Reading passage:
* * *

As cybercrime adapts to general business circumstances, a likely trend is the targeting of service providers who look after access control for other businesses. As small businesses look for support in moving to the cloud, many cloud solution providers are springing up to act as middle-men between the business and the cloud providers like AWS and Microsoft.
These Cloud Solution Providers generally will do all of the IT admin work associated with cloud access and provisioning, making them a great target for cyber criminals who want to get inside those smaller businesses.
Target Breach 2013
The target breach in 2013 was as a result of a phishing attack on a small HVAC business. By using credentials provided to this small business, the attackers were able to gain access to Targets internal network via a poorly defended third-party portal that was designed to allow easy Purchase Order/Invoicing communications.
Many small businesses have similar third party access to much larger companies that they do business with. So attacking an access aggregator makes a lot of sense. Clearly AWS is also an access aggregator. Arguably the largest such aggregator. But AWS and all the other major cloud providers spend a huge amount of money on cyber defence. They are also home to lots of security professionals who know what they are doing.
A much easier set of targets are the cloud solution providers who see a market opportunity to provide a service to small businesses, but maybe don’t have the resources or the will, to implement security controls at an appropriate level for the business risk they are carrying.
Wipro and PCM Inc
The breach at Wipro reported by Brian Krebs, has similarities with a second breach at PCM Inc (also reported by Brian here). Both attackers seem to have been targeting retail gift cards. Which is either an incredible coincidence or something more indicative of a connection between the two attacks.
Retail gift cards seems an incredibly random thing to be going after, given the administrative access available to the attackers once they had compromised these business networks.
The problem with giving your keys to someone else, is that you are trusting that entity to secure them appropriately.
A phishing attack on an access aggregator that returns administrative privileges for that aggregator, also provides a route to administrative privileges for all of their clients as well. You have access not only to all the keys of the aggregator, but also all the keys that they hold on behalf of everyone else.
The Wipro attack is a worrying case in point. Wipro’s clients include some of the biggest names in global business. They provide IT Outsourcing services to a huge number of clients.

* * *

Task requirements:
1. In the article on attacks against access aggregators, what kind of business was phished in the 2013 Target breach?
2. From the article on attacks against access aggregators, repeat the part that opens with the words containing "These Cloud Solution" and closes with "those smaller businesses.".
3. Write the next part of the article on attacks against access aggregators, picking up after its final sentence.

Raw data:
* * *

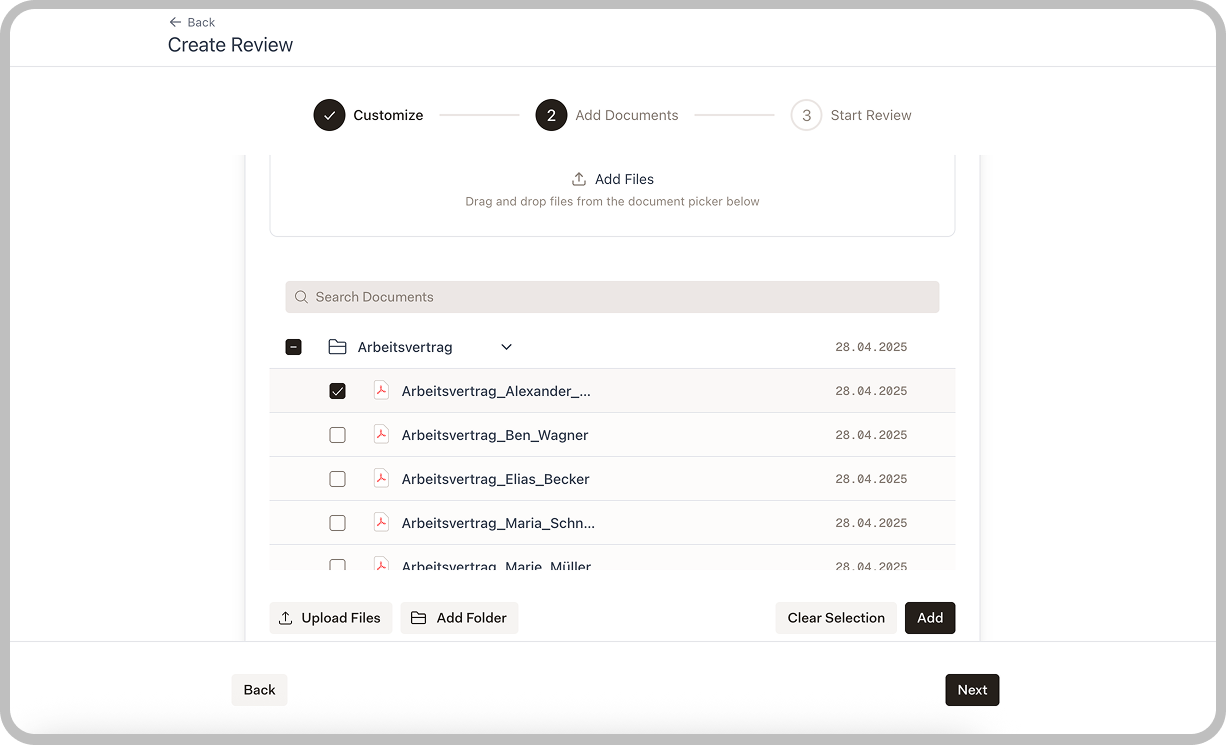Viewport: 1226px width, 745px height.
Task: Click the folder icon on the Add Folder button
Action: coord(419,618)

* * *

Answers per task:
1. A small HVAC business.

2.
These Cloud Solution Providers generally will do all of the IT admin work associated with cloud access and provisioning, making them a great target for cyber criminals who want to get inside those smaller businesses.

3.
As part of that IT Outsourcing, is a requirement for Wipro staff to have administrative privileges to their client’s networks and systems, so they can do the basic IT administrative duties.
A successful attack on Wipro potentially exposes all of their clients that have entrusted their keys to Wipro.
Wipro may not be very Pro at all
Which is why it is quite surprising how little noise there has been about this attack since the Wipro financial results call.
Graham Cluley kindly made a recording available on Twitter, of the appropriate section of that earnings call, that graphically illustrates why exposing your lack of knowledge as a senior leadership team is most probably not what you want to do with the World and its dog listening. They appeared unprepared and ignorant of the facts associated with the incident.
So what next?
It has been pretty much radio silence from Wipro since that call almost three months ago (16th April 2019). Clearly an update of the investigation is a requirement for the next quarterly call on Wednesday 17th July at 9:45am (EST), through this link.
There must be some serious conversations happening behind the scenes with major clients of Wipro, all wanting confirmation that their systems have not been exposed.
The GDPR angle
There will be lots of businesses caught up in this, that have entrusted EU resident personal data to Wipro as part of their IT Outsourcing contracts. But it doesn’t look like Wipro want to play ball with acknowledging what actually happened on their network. There is no basis in Indian law for breach notification or the rights of breach victims, but that does not release Wipro from the tentacles of the GDPR. If there is EU resident personal data in there somewhere, then the ICO can act.
One presumes that Wipro may not even hold the event logs on its systems to confirm or deny anything. It looks like the ICO should be asking Wipro a lot of very uncomfortable questions at the moment.
Clearly a lack of basic security controls by a company who provides such services as part of its Outsourcing business, should be looking at a fine towards the higher end of maximum fine territory (4% of global revenues which for Wipro stands at $8.5B x 4% = $340m)
I await with interest the next instalment of the Wipro saga. Updates after Wednesdays call.